ПОСТАВЛЕННАЯ ЗАДАЧА
Выпишите дословно фрагмент текста о Печорине: начните со слов «И вот, пожалуй, это» и остановитесь после слов «никто из нас.».

ИСХОДНЫЙ ТЕКСТ
◇ ◇ ◇ ◇

И вот, пожалуй, это расчеловечивание Печорина и есть то, за что мы ему прощаем. Потому что мы понимаем, что другой путь – это путь Максима Максимыча, путь просто человека, который, кстати, так понравился Николаю Первому. Николай, который сопроводил известие о гибели Лермонтова словами: «Собаке собачья смерть», чем вызвал негодование даже в собственном доме, этот самый Николай писал жене: «Я уж понадеялся, что героем нашего времени будет Максим Максимыч». И в самом деле, добрый офицер, честный служака, что бы не написать? Но, к сожалению, путь Максима Максимыча – это путь тупиковый, путь унизительный. В очерке Лермонтова «Кавказец» показан финал этого пути: красный нос, хриплый голос, бессмысленные воспоминания, нищета и одиночество. Как бы мы ни любили Максима Максимыча, мы должны признать, что видеть себя на его месте не хотел бы никто из нас.

◇ ◇ ◇ ◇

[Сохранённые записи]
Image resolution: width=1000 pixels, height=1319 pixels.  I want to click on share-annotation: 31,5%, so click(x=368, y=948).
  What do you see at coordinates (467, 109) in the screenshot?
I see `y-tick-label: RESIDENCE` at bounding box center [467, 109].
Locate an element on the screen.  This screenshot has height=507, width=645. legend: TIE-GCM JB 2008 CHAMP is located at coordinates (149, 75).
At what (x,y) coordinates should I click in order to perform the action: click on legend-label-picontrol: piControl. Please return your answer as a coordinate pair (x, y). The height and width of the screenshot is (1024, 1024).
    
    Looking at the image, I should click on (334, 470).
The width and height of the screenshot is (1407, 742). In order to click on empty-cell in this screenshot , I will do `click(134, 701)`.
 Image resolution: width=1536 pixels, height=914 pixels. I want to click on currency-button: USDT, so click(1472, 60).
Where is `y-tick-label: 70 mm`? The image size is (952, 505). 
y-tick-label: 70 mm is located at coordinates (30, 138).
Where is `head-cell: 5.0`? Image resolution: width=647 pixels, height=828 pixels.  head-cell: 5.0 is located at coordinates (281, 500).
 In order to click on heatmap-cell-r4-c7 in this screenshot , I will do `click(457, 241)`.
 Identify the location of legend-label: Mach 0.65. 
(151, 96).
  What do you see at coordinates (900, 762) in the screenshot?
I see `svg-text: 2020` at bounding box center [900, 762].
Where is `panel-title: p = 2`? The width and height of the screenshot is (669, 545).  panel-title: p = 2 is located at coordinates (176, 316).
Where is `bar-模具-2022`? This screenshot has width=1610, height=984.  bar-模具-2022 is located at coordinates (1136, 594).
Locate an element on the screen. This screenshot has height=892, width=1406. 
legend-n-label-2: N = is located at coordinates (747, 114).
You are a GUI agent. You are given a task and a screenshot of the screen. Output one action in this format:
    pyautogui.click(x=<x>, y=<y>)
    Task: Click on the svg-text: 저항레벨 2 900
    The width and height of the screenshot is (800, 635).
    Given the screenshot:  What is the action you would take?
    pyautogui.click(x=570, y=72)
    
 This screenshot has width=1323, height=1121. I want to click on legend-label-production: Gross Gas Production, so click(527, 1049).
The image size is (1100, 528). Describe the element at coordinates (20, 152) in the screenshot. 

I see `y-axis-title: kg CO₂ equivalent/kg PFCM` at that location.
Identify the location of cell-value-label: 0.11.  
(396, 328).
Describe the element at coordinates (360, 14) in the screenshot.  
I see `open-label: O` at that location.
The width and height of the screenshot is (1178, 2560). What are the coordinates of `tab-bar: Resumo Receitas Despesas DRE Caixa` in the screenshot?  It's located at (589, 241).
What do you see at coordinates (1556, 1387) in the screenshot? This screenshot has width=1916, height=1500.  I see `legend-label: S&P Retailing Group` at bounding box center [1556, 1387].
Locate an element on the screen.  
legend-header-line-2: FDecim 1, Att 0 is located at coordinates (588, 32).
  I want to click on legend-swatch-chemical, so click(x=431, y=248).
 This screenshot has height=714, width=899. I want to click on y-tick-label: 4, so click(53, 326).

◇ ◇ ◇ ◇

ОТВЕТ НА ЗАДАНИЕ
И вот, пожалуй, это расчеловечивание Печорина и есть то, за что мы ему прощаем. Потому что мы понимаем, что другой путь – это путь Максима Максимыча, путь просто человека, который, кстати, так понравился Николаю Первому. Николай, который сопроводил известие о гибели Лермонтова словами: «Собаке собачья смерть», чем вызвал негодование даже в собственном доме, этот самый Николай писал жене: «Я уж понадеялся, что героем нашего времени будет Максим Максимыч». И в самом деле, добрый офицер, честный служака, что бы не написать? Но, к сожалению, путь Максима Максимыча – это путь тупиковый, путь унизительный. В очерке Лермонтова «Кавказец» показан финал этого пути: красный нос, хриплый голос, бессмысленные воспоминания, нищета и одиночество. Как бы мы ни любили Максима Максимыча, мы должны признать, что видеть себя на его месте не хотел бы никто из нас.